> [Exercise] Write out exactly the lines below starting at the one containing "293-07-07 (90, 2329)" and ending at the one containing "The AS Diet Walkthrough (126, 1082)". Omit every picture.

[Record set — start]

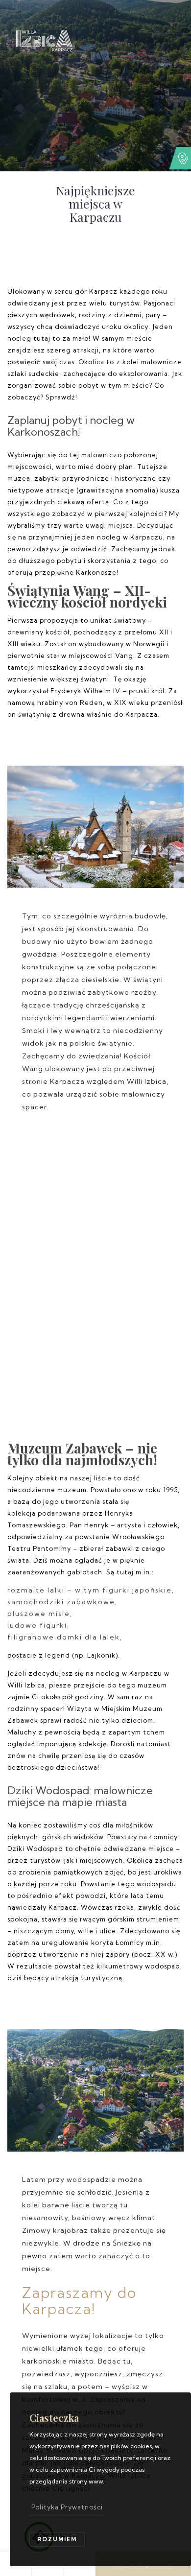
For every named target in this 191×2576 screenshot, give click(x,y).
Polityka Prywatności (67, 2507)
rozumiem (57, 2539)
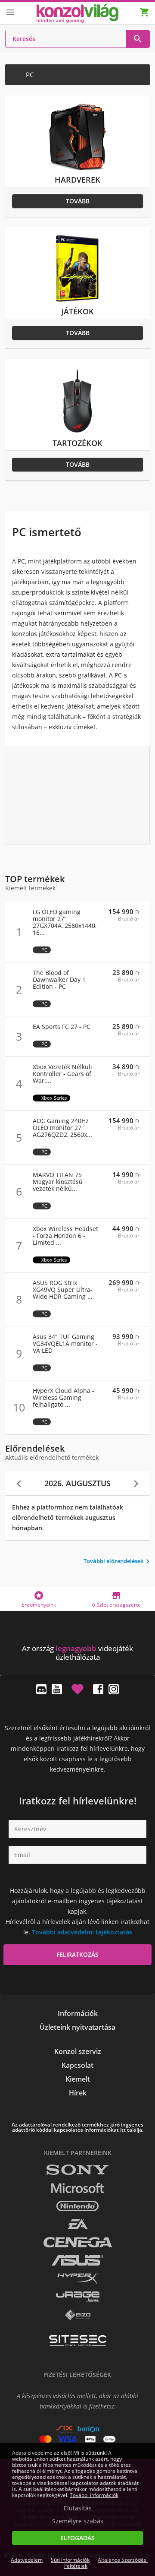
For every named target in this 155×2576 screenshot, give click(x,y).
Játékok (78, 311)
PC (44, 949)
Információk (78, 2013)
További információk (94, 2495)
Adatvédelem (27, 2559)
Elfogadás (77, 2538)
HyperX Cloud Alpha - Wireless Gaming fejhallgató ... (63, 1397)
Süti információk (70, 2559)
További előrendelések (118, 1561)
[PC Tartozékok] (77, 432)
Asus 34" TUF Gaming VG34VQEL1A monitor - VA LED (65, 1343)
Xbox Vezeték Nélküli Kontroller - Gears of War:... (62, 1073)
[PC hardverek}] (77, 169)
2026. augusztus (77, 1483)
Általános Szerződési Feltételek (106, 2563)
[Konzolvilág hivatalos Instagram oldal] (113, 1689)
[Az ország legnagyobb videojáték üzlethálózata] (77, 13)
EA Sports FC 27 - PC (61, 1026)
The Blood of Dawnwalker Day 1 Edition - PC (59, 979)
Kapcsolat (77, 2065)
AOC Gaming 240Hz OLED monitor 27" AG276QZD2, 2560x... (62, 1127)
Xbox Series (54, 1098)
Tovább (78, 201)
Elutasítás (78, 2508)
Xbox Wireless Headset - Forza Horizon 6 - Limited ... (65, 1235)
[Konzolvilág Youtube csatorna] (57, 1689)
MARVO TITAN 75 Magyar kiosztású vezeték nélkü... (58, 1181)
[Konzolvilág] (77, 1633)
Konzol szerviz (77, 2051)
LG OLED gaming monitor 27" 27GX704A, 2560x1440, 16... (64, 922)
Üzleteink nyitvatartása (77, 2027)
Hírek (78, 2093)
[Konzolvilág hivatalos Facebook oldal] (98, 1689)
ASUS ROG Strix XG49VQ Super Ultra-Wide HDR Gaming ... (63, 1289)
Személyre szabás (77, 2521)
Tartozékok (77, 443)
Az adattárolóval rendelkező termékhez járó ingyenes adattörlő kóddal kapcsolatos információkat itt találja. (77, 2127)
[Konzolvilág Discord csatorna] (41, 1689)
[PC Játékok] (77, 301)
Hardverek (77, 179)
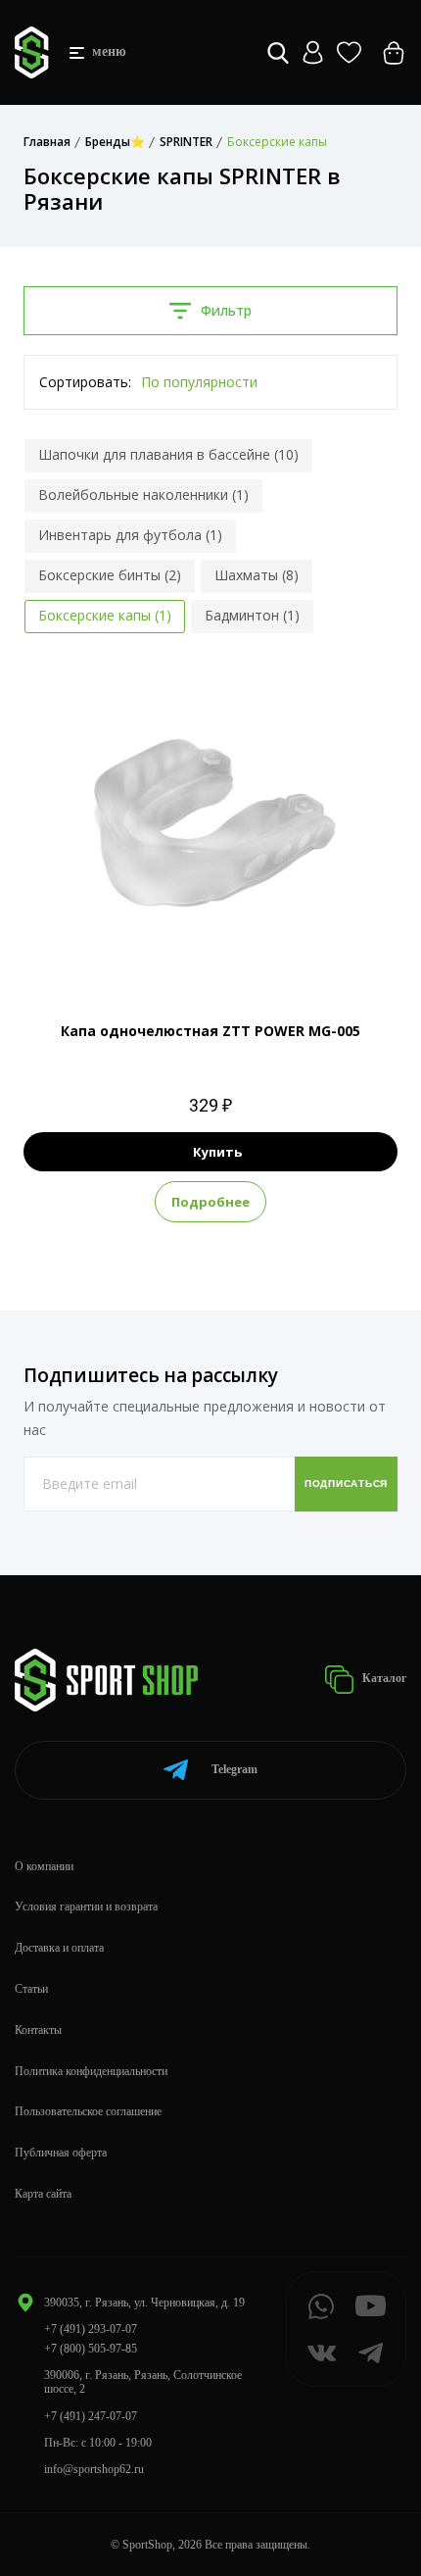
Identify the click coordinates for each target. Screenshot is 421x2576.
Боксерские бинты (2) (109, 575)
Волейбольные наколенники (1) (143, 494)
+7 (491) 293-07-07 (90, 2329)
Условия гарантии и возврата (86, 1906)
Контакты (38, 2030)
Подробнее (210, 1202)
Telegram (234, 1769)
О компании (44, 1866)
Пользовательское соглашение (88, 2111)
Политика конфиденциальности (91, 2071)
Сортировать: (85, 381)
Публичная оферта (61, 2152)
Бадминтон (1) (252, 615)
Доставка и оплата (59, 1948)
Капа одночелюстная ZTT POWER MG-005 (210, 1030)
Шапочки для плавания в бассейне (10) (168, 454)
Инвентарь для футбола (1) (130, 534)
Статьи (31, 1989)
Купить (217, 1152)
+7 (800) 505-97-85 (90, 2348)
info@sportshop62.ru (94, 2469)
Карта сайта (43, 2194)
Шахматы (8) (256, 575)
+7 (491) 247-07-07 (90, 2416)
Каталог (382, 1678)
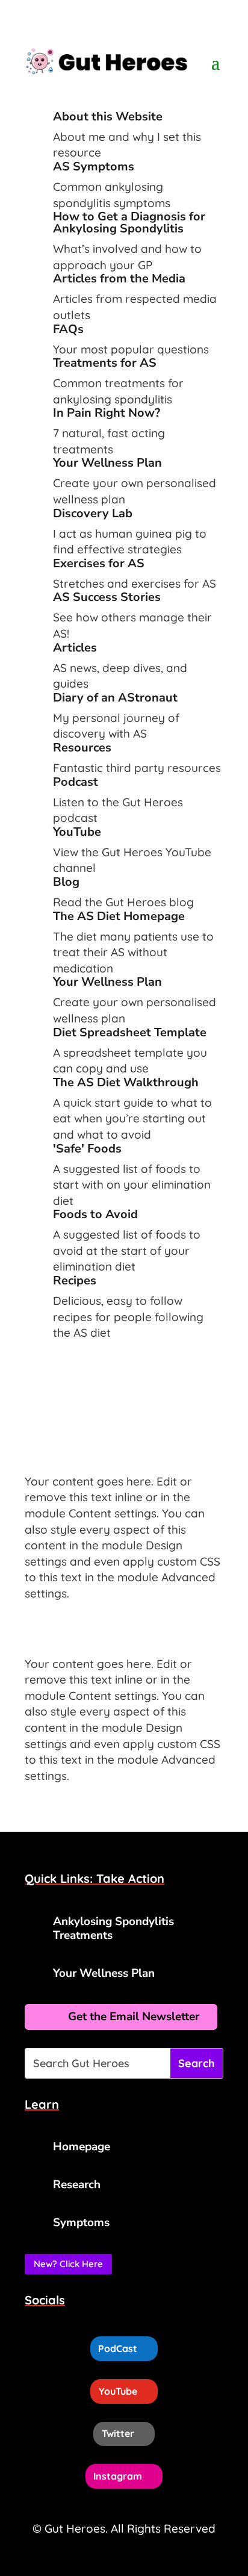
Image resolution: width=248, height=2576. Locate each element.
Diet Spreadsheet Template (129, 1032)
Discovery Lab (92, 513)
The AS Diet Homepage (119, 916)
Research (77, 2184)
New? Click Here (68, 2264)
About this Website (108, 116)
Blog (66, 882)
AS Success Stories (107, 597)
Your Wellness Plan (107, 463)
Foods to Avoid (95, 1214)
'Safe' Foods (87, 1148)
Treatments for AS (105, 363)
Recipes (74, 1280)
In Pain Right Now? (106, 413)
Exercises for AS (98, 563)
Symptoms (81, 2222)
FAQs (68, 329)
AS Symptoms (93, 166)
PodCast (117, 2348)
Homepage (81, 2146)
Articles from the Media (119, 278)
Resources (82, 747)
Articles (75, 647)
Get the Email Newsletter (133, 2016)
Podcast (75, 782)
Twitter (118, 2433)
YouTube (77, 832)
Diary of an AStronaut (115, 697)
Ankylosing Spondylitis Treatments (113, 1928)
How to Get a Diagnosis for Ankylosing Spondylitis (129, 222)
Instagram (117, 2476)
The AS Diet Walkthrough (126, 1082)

[Record set — finish]
[Record set — start]

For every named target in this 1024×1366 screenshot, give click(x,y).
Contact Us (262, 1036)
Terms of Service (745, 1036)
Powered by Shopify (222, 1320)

[Record set — finish]

> [Response to the task]
+7 (491) 293-07-07 (90, 2329)
Условия гарантии и возврата (86, 1906)
Контакты (38, 2030)
Подробнее (210, 1202)
Telegram (234, 1769)
О компании (44, 1866)
Пользовательское соглашение (88, 2111)
Политика конфиденциальности (91, 2071)
Сортировать: (85, 381)
Публичная оферта (61, 2152)
Бадминтон (1) (252, 615)
Доставка и оплата (59, 1948)
Капа одночелюстная ZTT POWER MG-005 (210, 1030)
Шапочки для плавания в бассейне (10) (168, 454)
Инвентарь для футбола (1) (130, 534)
Статьи (31, 1989)
Купить (217, 1152)
+7 (800) 505-97-85 (90, 2348)
info@sportshop62.ru (94, 2469)
Карта сайта (43, 2194)
Шахматы (8) (256, 575)
+7 (491) 247-07-07 (90, 2416)
Каталог (382, 1678)
Image resolution: width=248, height=2576. Locate each element.
Diet Spreadsheet Template (129, 1032)
Discovery Lab (92, 513)
The AS Diet Homepage (119, 916)
Research (77, 2184)
New? Click Here (68, 2264)
About this Website (108, 116)
Blog (66, 882)
AS Success Stories (107, 597)
Your Wellness Plan (107, 463)
Foods to Avoid (95, 1214)
'Safe' Foods (87, 1148)
Treatments for AS (105, 363)
Recipes (74, 1280)
In Pain Right Now? (106, 413)
Exercises for AS (98, 563)
Symptoms (81, 2222)
FAQs (68, 329)
AS Symptoms (93, 166)
PodCast (117, 2348)
Homepage (81, 2146)
Articles from the Media (119, 278)
Resources (82, 747)
Articles (75, 647)
Get the Email Newsletter (133, 2016)
Podcast (75, 782)
Twitter (118, 2433)
YouTube (77, 832)
Diary of an AStronaut (115, 697)
Ankylosing Spondylitis Treatments (113, 1928)
How to Get a Diagnosis for Ankylosing Spondylitis (129, 222)
Instagram (117, 2476)
The AS Diet Walkthrough (126, 1082)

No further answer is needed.